Excerpted passage =
+---+

NOLAN FINLEY

Finley: Ben Carson appeal escapes me

Nolan Finley
The Detroit News

I don’t get Ben Carson.

I’ve been a conservative voter all my life. But nothing about the Detroit native and famed neurosurgeon speaks to my political values. In fact, nothing about Carson speaks to me at all.

Of the eight candidates who stood on the debate stage in Milwaukee last week, I found Carson the least compelling. He was the only one I couldn’t squint and see in the White House.

It’s not that there’s anything particularly offensive about Carson. Yes, he’s a little short on his constitutional schooling (i.e., no Muslim presidents) and says some goofy stuff (the pyramids were the biblical Joseph’s grain elevators). But that’s not as off-putting as the weird things Bernie Sanders says about property rights.

And if he told some whoppers in his books, call me when the serial lies of Hillary Clinton get equal scrutiny, or when Barack Obama’s book gets a similar vetting.

I just can’t find much about Carson to grab onto. He’s sort of a dud. Yet he continues to lead the Republican field, along with the nearly-as-baffling Donald Trump.

Although Trump, I do understand. A bit. Voters like him because he’ll say whatever outrageous thing pops into his head. They mistake his inappropriateness for authenticity.

+---+

Set problem 1 =
List every political figure named in the column on Ben Carson.
Set problem 2 =
Reproduce the column on Ben Carson word for word from "It’s not that" to "a similar vetting.".

Data block =
+---+

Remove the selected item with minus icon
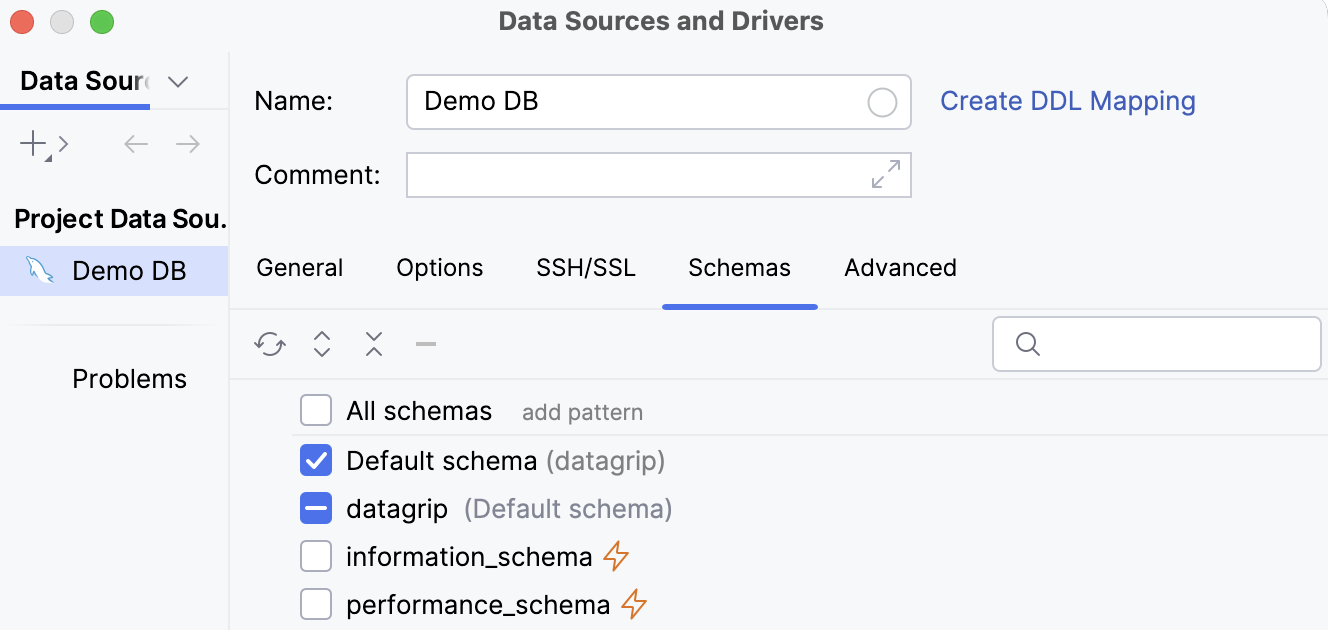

+---+

Task response 1 =
Ben Carson, Bernie Sanders, Hillary Clinton, Barack Obama, Donald Trump

Task response 2 =
It’s not that there’s anything particularly offensive about Carson. Yes, he’s a little short on his constitutional schooling (i.e., no Muslim presidents) and says some goofy stuff (the pyramids were the biblical Joseph’s grain elevators). But that’s not as off-putting as the weird things Bernie Sanders says about property rights.

And if he told some whoppers in his books, call me when the serial lies of Hillary Clinton get equal scrutiny, or when Barack Obama’s book gets a similar vetting.